Karen sat down at the table again and waited for Becker to return from wherever he had wandered in his mind. She remembered having found him in the middle of the night in the living room of the hotel suite they had shared in New York on the Bahoud case. He had been sitting with the lights out and when she asked him why, he had said because he was afraid of the dark. His face was wet with tears. She had thought he was the strangest, most exciting man she had ever met. That night she had comforted him with her body, and the next day he had killed the murderous Bahoud in a prolonged struggle in the pitch-black subbasement of the apartment building where he had been hiding. Becker had killed the man-who was armed with two weapons-with his bare hands in utter blackness, and Hatcher had said they had located Becker at last only by the screams he emitted. Yet he had wept again when he sat beside her hospital bed and she knew that he was crying as much for himself as for her.

She had lied earlier when she told Becker she had been half in love with him. She had been totally in love with him, and just about as frightened of all that he represented and of the great danger he posed to her control of herself. Ten years later, she still could not look at his hands without wanting to feel them on her body.

“This is going to hurt,” he said, jolting her out of her reverie as he came out of his own.

She understood that he was talking about himself.

“I don’t think I can do it without you,” she said. “He’ll keep on doing this until we get dumb lucky. We don’t have much time.”

“You don’t have any,” Becker said. “He’s snatched another kid already.”

“Are you sure?”

Becker shrugged. He wasn’t certain, but it made no difference. If Lamont hadn’t struck again, he would at any moment.

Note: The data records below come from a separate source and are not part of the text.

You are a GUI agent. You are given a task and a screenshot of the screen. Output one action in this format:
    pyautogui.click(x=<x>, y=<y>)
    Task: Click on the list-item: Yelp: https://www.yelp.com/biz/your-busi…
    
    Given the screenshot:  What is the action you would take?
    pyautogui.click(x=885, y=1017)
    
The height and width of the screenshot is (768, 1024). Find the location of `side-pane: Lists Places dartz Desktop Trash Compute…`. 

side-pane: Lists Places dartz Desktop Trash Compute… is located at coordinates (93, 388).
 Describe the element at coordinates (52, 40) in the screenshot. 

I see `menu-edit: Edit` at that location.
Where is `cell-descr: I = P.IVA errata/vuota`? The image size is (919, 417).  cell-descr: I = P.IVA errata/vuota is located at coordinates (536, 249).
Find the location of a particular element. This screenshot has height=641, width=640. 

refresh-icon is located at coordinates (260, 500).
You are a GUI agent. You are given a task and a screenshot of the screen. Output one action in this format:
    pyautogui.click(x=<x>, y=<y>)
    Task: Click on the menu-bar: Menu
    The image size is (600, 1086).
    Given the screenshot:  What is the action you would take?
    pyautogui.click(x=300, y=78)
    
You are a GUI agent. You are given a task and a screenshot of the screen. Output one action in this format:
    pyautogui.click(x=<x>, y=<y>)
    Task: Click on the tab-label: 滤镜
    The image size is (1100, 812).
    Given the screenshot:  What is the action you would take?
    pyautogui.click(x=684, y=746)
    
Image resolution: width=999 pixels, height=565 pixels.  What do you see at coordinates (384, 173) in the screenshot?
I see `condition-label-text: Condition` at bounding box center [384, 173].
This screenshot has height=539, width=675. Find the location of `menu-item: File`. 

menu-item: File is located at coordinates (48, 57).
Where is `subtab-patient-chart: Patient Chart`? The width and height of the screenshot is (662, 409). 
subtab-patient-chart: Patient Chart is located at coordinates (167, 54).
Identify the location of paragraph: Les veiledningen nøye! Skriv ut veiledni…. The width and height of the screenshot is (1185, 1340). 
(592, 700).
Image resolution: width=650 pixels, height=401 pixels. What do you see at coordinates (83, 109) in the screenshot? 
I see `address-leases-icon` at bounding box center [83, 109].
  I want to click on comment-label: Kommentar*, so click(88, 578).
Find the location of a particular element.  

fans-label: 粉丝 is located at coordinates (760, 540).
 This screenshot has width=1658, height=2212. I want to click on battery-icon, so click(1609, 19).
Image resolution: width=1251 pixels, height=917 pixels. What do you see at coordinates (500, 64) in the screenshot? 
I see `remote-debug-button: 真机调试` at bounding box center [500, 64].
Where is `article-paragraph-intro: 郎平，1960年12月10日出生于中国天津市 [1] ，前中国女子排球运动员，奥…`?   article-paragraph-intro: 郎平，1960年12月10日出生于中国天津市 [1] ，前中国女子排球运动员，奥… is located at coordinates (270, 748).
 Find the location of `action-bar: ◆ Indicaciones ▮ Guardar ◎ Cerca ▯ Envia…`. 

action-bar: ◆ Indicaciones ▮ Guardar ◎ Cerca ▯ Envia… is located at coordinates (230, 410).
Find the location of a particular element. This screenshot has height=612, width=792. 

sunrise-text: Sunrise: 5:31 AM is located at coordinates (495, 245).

“Why shouldn’t he? He’s hungry, he’ll eat.”

He looked directly at her for the first time in several minutes.

“It’s going to hurt a lot,” he said.

“I know.” She touched his hand with hers. “I do know, John.”

Karen paused, realizing that it was not enough. “I have sole custody of my son,” she said at last.

“Your husband fought it.” It was not a question.

“Bitterly,” she said.

“And?”

She knew he was way ahead of her already, but there was sometimes a necessity to go through the formalities.

“And I wasn’t sure I should have custody at all. I’m not sure I deserve it… I’m not sure I want it…”

Becker waited, looking at her.

After a moment she said, “It scares me, John. Having complete control over him. I’m… I’m sometimes afraid of what I might do.”

Becker nodded slowly. He gripped her hand with his own, squeezing briefly.

“You won’t,” he said. Becker pulled the file toward himself. “I’ll need to look at everything as soon as you can get it to me,” he said. “But first I need to be alone with these.”

She knew he meant the photographs of the dead boys and she thought she saw him shudder.